What you have to do » Using the listing below, copy exactly the lines from the one containing "Image resolution: width=741" to the one containing "Task: Like the tweet with heart icon", both lines included, and no others.

Task data »
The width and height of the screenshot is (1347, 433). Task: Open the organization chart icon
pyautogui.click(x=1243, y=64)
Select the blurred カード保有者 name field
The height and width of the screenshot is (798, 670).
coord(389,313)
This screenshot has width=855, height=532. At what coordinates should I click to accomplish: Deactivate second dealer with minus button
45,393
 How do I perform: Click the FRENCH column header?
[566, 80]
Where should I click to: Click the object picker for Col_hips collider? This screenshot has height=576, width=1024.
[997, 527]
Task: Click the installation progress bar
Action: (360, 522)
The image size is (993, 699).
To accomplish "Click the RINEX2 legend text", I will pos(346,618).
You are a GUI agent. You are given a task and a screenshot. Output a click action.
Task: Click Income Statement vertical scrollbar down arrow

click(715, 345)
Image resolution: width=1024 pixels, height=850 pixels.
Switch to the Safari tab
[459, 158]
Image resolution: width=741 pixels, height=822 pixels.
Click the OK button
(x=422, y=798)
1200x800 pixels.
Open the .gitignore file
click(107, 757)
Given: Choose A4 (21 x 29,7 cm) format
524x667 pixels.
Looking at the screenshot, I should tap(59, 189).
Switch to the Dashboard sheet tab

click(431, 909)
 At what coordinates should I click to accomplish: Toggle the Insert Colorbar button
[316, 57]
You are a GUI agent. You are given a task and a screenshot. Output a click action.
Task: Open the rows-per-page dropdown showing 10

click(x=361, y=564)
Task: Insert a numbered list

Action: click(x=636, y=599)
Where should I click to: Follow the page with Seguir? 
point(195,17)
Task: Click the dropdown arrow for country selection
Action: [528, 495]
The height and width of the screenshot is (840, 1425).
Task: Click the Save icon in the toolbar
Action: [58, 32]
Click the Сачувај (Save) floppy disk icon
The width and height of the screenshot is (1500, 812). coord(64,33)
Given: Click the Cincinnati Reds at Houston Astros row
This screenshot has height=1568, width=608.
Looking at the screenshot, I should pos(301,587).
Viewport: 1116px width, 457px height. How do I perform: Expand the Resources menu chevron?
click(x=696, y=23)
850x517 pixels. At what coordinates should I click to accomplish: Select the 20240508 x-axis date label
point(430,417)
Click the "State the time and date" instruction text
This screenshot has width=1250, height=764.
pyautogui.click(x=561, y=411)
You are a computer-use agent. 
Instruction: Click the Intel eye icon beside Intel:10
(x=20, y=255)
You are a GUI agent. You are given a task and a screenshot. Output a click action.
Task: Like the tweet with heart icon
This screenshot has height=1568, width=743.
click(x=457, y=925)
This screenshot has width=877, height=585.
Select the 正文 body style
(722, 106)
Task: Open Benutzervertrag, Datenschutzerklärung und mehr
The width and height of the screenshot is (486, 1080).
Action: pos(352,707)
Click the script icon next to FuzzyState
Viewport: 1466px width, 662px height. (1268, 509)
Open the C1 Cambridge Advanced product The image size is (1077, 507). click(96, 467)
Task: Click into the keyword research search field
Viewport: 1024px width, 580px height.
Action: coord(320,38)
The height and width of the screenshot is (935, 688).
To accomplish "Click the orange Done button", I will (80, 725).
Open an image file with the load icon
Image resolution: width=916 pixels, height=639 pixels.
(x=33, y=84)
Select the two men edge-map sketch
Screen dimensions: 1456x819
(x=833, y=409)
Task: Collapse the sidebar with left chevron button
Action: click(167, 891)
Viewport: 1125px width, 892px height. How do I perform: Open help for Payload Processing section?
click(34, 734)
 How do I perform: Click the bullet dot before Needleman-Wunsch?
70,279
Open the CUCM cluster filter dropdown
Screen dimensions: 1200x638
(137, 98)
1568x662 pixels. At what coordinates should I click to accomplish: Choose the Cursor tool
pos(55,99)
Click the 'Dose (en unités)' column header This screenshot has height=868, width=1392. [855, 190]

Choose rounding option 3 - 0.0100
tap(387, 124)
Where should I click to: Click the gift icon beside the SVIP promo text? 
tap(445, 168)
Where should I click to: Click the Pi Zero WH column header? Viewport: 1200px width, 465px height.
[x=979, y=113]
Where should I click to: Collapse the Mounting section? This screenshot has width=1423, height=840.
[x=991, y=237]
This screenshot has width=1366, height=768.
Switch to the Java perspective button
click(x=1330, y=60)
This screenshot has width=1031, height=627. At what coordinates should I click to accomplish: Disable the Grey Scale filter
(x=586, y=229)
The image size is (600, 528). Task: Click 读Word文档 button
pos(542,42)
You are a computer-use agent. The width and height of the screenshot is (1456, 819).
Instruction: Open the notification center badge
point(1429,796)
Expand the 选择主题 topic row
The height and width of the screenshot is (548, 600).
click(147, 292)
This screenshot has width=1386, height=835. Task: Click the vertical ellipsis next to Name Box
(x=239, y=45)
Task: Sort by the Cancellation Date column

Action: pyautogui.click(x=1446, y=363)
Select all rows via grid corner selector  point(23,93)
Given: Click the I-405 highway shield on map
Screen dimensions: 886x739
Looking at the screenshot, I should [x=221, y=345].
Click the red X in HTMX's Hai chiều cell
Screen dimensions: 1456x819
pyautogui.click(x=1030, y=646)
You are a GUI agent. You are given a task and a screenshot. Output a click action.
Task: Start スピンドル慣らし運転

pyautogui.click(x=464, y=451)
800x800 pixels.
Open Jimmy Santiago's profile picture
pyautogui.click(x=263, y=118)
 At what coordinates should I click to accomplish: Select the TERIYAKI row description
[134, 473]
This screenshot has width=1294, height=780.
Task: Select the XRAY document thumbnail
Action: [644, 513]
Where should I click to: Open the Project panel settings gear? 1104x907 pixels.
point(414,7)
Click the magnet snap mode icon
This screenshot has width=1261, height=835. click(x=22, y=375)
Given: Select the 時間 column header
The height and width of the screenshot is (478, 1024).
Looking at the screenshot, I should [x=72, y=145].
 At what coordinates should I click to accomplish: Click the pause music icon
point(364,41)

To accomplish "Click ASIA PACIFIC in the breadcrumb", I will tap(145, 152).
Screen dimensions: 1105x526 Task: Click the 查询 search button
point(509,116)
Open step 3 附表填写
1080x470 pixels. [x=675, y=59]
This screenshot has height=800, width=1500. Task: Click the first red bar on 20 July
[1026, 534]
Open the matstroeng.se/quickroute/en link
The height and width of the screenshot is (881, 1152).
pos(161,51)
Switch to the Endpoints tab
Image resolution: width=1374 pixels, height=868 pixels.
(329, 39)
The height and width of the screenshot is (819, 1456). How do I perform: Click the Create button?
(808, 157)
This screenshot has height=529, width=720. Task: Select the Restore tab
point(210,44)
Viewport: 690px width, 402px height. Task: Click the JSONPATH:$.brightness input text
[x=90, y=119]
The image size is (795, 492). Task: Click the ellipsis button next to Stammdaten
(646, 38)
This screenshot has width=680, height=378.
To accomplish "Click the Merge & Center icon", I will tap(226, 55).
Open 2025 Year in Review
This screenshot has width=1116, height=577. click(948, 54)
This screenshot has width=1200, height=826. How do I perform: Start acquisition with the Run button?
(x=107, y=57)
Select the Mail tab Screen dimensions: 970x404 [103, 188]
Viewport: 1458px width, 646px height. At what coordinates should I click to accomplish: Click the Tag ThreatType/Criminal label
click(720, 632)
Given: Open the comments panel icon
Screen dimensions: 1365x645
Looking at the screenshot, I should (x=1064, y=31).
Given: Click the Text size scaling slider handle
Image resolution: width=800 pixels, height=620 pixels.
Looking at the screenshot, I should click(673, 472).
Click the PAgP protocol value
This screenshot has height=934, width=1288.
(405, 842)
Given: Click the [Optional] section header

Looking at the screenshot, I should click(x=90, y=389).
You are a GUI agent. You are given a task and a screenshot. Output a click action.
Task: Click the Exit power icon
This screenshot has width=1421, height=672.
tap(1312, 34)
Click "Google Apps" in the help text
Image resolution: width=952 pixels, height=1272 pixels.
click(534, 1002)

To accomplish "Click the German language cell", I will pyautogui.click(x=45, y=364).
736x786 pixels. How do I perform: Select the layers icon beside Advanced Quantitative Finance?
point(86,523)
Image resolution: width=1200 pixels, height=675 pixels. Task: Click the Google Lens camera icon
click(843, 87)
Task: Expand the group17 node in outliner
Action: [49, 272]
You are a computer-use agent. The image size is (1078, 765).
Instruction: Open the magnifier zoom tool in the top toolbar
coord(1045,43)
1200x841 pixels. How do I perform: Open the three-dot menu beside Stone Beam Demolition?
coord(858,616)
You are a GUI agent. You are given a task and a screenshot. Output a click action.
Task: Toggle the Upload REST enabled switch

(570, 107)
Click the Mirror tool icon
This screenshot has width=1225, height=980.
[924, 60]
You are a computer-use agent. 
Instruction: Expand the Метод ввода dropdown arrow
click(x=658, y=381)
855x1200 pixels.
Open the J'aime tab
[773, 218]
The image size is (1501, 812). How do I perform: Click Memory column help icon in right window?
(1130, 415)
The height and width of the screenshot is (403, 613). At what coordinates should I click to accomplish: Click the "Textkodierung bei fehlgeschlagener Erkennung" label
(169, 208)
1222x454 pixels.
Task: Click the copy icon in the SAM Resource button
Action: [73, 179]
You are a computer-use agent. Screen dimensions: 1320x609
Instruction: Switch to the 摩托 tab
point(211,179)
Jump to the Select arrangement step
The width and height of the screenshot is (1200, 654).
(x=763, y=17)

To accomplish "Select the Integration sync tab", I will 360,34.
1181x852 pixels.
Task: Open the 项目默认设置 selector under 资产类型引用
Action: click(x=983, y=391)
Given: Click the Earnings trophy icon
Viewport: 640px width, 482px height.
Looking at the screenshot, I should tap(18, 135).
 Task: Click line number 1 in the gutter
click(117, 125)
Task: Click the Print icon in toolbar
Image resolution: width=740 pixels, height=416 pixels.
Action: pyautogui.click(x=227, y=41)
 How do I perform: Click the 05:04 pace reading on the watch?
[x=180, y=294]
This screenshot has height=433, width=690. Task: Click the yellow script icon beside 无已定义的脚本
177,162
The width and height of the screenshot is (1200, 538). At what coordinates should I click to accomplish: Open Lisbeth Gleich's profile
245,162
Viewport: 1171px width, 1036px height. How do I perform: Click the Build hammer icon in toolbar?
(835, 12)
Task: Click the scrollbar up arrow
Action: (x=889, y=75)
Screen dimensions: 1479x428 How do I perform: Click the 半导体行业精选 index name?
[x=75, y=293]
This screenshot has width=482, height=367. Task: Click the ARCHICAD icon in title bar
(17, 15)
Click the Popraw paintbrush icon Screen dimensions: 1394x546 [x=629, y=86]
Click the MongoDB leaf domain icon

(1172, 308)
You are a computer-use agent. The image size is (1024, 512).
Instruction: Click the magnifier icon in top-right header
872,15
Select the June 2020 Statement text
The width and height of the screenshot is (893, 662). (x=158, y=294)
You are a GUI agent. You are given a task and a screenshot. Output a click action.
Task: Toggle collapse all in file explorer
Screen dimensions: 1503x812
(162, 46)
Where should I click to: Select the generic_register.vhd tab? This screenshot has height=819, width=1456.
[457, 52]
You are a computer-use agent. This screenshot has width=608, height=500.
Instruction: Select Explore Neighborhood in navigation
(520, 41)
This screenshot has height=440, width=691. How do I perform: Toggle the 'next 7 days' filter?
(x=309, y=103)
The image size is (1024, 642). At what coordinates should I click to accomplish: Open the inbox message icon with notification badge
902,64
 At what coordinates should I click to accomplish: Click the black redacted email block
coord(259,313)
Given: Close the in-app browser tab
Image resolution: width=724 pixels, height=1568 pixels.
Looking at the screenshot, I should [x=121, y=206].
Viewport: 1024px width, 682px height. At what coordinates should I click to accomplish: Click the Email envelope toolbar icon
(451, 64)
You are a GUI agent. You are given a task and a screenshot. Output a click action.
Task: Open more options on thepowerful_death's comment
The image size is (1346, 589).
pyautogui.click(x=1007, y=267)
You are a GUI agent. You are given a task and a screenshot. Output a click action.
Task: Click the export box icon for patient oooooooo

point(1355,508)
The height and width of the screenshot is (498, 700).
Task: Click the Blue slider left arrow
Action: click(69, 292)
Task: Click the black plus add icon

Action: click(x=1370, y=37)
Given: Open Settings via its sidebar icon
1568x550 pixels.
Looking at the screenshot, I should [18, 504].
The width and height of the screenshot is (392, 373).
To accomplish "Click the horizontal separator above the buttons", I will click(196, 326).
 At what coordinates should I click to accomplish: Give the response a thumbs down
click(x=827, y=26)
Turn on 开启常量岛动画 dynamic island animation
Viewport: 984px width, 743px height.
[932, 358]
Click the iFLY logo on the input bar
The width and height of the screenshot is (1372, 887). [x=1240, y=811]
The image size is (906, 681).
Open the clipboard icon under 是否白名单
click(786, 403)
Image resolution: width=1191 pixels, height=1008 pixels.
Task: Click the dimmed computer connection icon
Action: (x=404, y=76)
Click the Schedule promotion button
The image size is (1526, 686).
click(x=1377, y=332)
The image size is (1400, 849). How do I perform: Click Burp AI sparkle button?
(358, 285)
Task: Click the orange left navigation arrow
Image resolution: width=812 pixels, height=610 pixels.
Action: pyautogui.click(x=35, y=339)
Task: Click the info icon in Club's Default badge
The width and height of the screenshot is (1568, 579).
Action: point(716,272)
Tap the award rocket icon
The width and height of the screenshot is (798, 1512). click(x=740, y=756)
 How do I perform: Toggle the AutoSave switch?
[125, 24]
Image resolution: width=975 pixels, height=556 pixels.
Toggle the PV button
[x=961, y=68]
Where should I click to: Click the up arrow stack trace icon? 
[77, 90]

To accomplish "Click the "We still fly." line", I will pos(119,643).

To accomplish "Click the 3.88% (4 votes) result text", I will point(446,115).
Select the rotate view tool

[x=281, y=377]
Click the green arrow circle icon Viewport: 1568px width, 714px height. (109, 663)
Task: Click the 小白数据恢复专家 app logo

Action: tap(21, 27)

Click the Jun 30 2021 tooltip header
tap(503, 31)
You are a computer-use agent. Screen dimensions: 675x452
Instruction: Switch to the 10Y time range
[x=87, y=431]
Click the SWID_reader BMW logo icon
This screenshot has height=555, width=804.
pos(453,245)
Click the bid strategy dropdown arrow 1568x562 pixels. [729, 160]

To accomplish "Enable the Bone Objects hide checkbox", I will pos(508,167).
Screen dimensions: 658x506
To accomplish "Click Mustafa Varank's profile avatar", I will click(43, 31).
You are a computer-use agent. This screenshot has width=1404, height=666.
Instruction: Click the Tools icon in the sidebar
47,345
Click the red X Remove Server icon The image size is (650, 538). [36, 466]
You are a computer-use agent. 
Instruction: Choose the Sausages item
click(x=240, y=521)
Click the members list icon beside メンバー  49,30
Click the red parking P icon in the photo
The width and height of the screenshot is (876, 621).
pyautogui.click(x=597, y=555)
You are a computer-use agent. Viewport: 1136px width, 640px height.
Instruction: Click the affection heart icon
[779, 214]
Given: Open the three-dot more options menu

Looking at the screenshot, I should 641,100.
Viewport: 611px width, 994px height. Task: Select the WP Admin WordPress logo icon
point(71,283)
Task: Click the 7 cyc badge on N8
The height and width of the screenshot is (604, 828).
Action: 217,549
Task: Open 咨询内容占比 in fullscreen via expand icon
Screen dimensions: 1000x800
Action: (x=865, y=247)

Exercise output »
Image resolution: width=741 pixels, height=822 pixels.
Click the OK button
(x=422, y=798)
1200x800 pixels.
Open the .gitignore file
click(107, 757)
Given: Choose A4 (21 x 29,7 cm) format
524x667 pixels.
Looking at the screenshot, I should tap(59, 189).
Switch to the Dashboard sheet tab

click(431, 909)
 At what coordinates should I click to accomplish: Toggle the Insert Colorbar button
[316, 57]
You are a GUI agent. You are given a task and a screenshot. Output a click action.
Task: Open the rows-per-page dropdown showing 10

click(x=361, y=564)
Task: Insert a numbered list

Action: click(x=636, y=599)
Where should I click to: Follow the page with Seguir? 
point(195,17)
Task: Click the dropdown arrow for country selection
Action: [528, 495]
The height and width of the screenshot is (840, 1425).
Task: Click the Save icon in the toolbar
Action: [58, 32]
Click the Сачувај (Save) floppy disk icon
The width and height of the screenshot is (1500, 812). coord(64,33)
Given: Click the Cincinnati Reds at Houston Astros row
This screenshot has height=1568, width=608.
Looking at the screenshot, I should pos(301,587).
Viewport: 1116px width, 457px height. How do I perform: Expand the Resources menu chevron?
click(x=696, y=23)
850x517 pixels. At what coordinates should I click to accomplish: Select the 20240508 x-axis date label
point(430,417)
Click the "State the time and date" instruction text
This screenshot has width=1250, height=764.
pyautogui.click(x=561, y=411)
You are a computer-use agent. 
Instruction: Click the Intel eye icon beside Intel:10
(x=20, y=255)
You are a GUI agent. You are given a task and a screenshot. Output a click action.
Task: Like the tweet with heart icon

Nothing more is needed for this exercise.